Tu lhes dirás a comoção e as palavras
que prendemos — contrabando — aos teus cabelos.
Tu lhes dirás o nosso ódio construído,
sustentando a defesa à nossa volta
— único acolchoado para a noite
florescida de fome e de tristezas.
Tua neutralidade passará
por sobre a barreira alfandegária
e a tua mala levará fotografias,
um mapa, duas cartas, uma lágrima...
Dirás como trabalhamos em silêncio,
como comemos silêncio, bebemos
silêncio, nadamos e morremos
feridos do silêncio duro e violento.
Vai pois e noticia com um archote
aos que encontrares de fora das muralhas
o mundo em que nos vemos, poesia
massacrada e medos à ilharga.
Vai pois e conta nos jornais diários
ou escreve com ácido nas paredes
o que viste, o que sabes, o que eu disse
entre dois bombardeamentos já esperados.
Mas diz-lhes que se mantém indevassável
e segredo das torres que nos erguem,
e suspensa delas uma flor em lume
grita o seu nome incandescente e puro.
Diz-lhes que se resiste na cidade
desfigurada por feridas de granadas
e enquanto a água e os viveres escasseiam
aumenta a raiva
e a esperança reproduz-se.
Egito Gonçalves dizia: «Sou um lírico. Os meus poemas de combate são sempre poemas de amor, porque, vendo bem, em qualquer combate o amor é sempre a chama que nos alimenta.»
5 comentários:
This is embarassing... O meu pai falava tanto deste senhor, em nossa casa, que estava convencida que era pintor como o meu pai! E, afinal, tem mais a ver com a minha própria vocação, de tradutora note-se...não de poeta!
Meu caro César
Mais uma vez, agradeço a divulgação de uma personalidade que eu desconhecia. Vou tentar pesquisar mais qualquer coisa na net sobre ele.
Cont. de um bom fds.
Caro César
Preso por aqui ao sonho de uma cooperativa só me tem restado tempo para visitas de médico.
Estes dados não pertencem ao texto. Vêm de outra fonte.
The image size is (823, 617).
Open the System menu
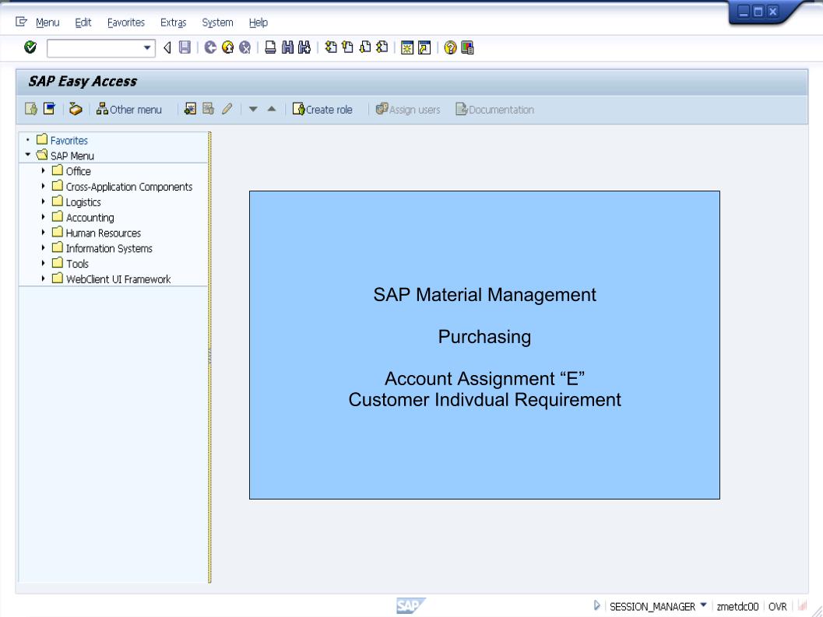pyautogui.click(x=217, y=23)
Não é dos poetas que melhor conheço mas abriu-se-me o apetite.
Um forte abraço,
mário
César,
Foi uma grata surpresa este teu post.
Desconhecia este poeta e pintor. Adorei, o poema aqui publicado.
Bjs
Luísa
Olá César,
Maravilhoso, interessante cultural este seu post! Agradeço a partilha pois confesso que não conhecia.